Segundo o autor da proposta, a medida pretende aprimorar a capacidade de resposta do sistema público diante de um cenário considerado complexo e urgente, especialmente no atendimento à população em situação de vulnerabilidade social que enfrenta sofrimento psíquico, com ou sem relação com o uso abusivo de álcool e outras drogas. Na justificativa apresentada, o vereador destaca que a recente edição da portaria conjunta 2/2025 da Prefeitura de Curitiba, que regulamenta internações involuntárias na capital, exige atualização das normas municipais para garantir maior efetividade às ações já estabelecidas.
O texto propõe alterações na lei municipal 9.000/1996, que institui o Código de Saúde de Curitiba, especificamente na parte que trata das estratégias de saúde mental.
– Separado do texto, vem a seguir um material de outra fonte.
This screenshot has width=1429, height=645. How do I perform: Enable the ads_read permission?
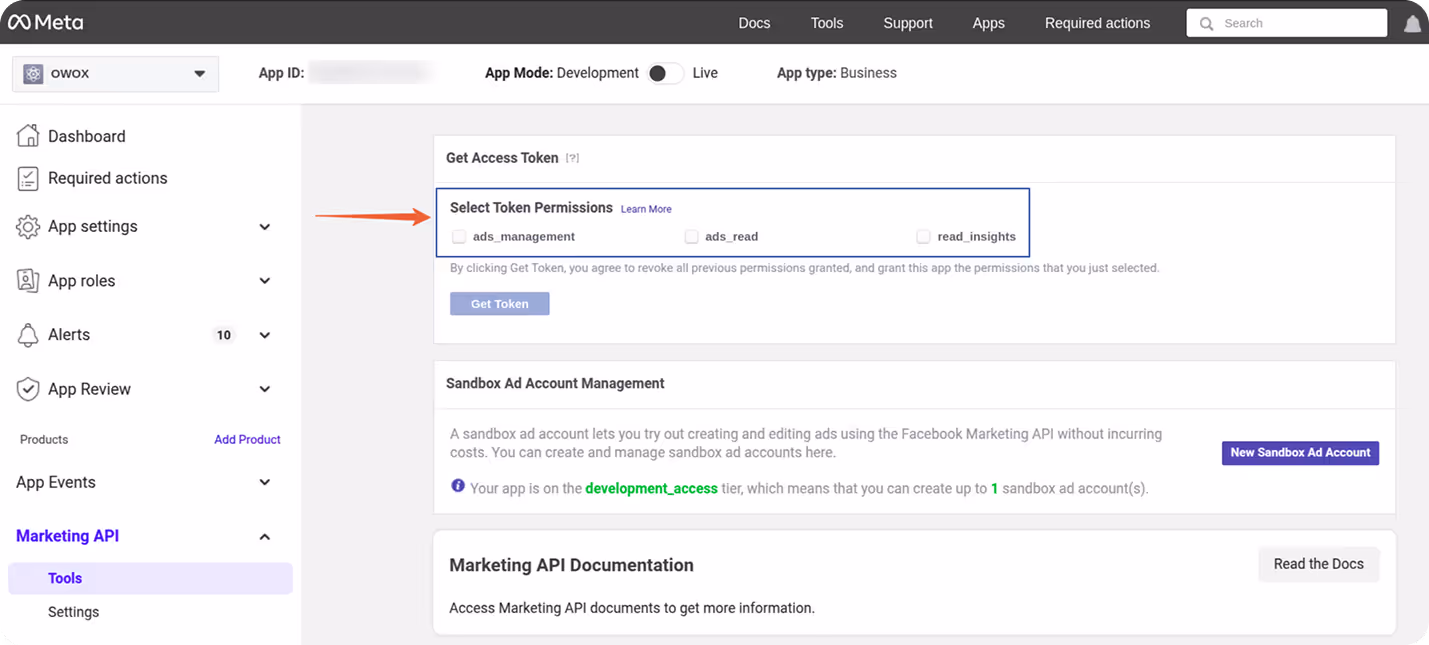(691, 236)
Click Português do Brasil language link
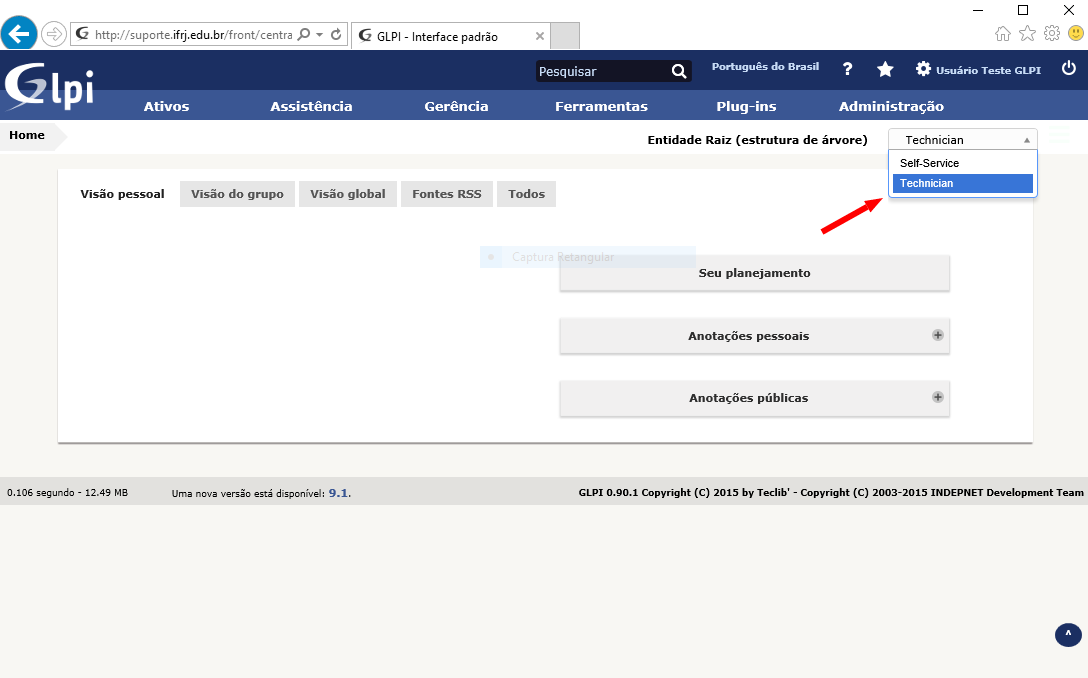This screenshot has height=678, width=1088. pyautogui.click(x=765, y=67)
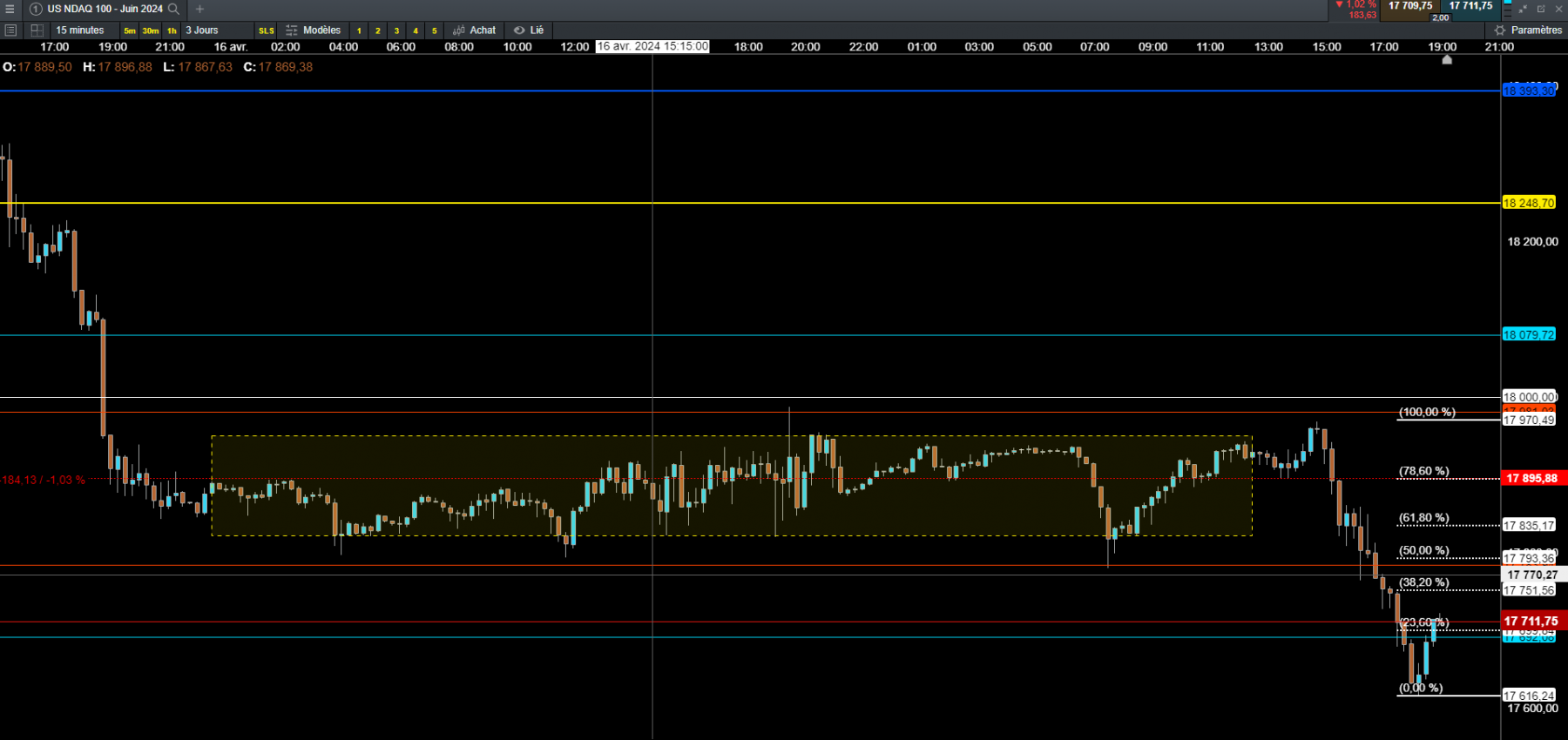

A proposta inclui a identificação formal da população em situação de vulnerabilidade com sofrimento psíquico e prevê a ampliação do atendimento multidisciplinar para esses casos, inclusive quando houver necessidade de internamento involuntário. A intenção é oferecer respaldo normativo para as etapas de abordagem, avaliação e encaminhamento, anteriores à internação.
Entre as mudanças sugeridas está a inclusão de unidades móveis na estrutura da rede municipal de saúde mental. Atualmente, a legislação contempla serviços como ambulatórios, pronto-socorro, hospital-dia, hospital-noite e centros de convivência, com foco prioritário em ações extra-hospitalares. A proposta amplia esse escopo ao prever novas formas de atendimento itinerante.
Outro ponto central do projeto é a previsão expressa de articulação entre a rede de saúde e os serviços de acolhimento institucional e de abordagem social. O objetivo é assegurar acompanhamento contínuo dos agravos físicos e mentais que atingem a população em situação de rua. O texto estabelece ainda que as ações de abordagem social deverão contar com a presença de um médico da rede municipal.
Em tramitação desde 2 de fevereiro, a proposta seguirá inicialmente para análise das comissões permanentes da Câmara. Caso seja aprovada pelos vereadores e sancionada pelo prefeito, a nova lei entrará em vigor a partir da publicação oficial.